To address reviewer 3’s concern, we modified the wording in paragraph two of the Discussion to more accurately reflect our observations on the apparent transience or persistence of ERK activity using the targeted EKAR4 biosensors. We also slightly modified the wording in the same paragraph to emphasize how experiments in Figure 2 support the stated conclusion that ERK phosphorylation and activity is sustained near the plasma membrane.

[Editors’ note: what follows is the authors’ response to the second round of review.]

Two minor issues should be addressed by the authors before the paper is published.

1) The new supplemental data presented in Figure 3—figure supplement 6 appears to be noisy (particularly figure D). It might help interpretation if the analyses used the same scale for the quantification of the Y/C ratio as figure C. There is a similar issue, but to a lesser extent, with Figure 3—figure supplement 6 (A and C).

We modified Figure 3—figure supplement 6 such that Panels A and B have the same scale on the Y-axis, and Panels C and D have the same Y-axis scale as each other.

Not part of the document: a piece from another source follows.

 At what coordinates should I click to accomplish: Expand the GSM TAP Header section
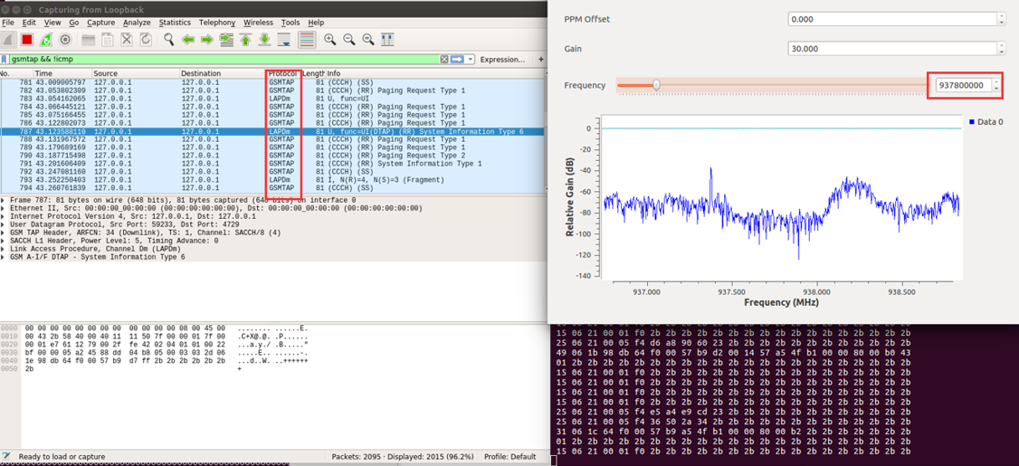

2) New immunoblot data presented in Figure 1—figure supplement 5. Please confirm in the figure legend that this figure panel represents the same extract examined in separate blots for ERK and pERK and that this is why two tubulin loading controls are presented. Otherwise, please explain.

We thank the reviewers and editors for aiding in clarifying this supplemental figure. There were two sets of immunoblots, pERK1/2 + tubulin (top) and ERK1/2 + tubulin (bottom) that are from separately run gels. As indicated in the revised figure, the columns represent the two biological replicates, and the samples in a given column are from the same set of lysates. Each tubulin blot is a loading control for the associated ERK immunoblot. We clarified this in the figure legend and modified the figure itself to clarify the reason for the two tubulin blots.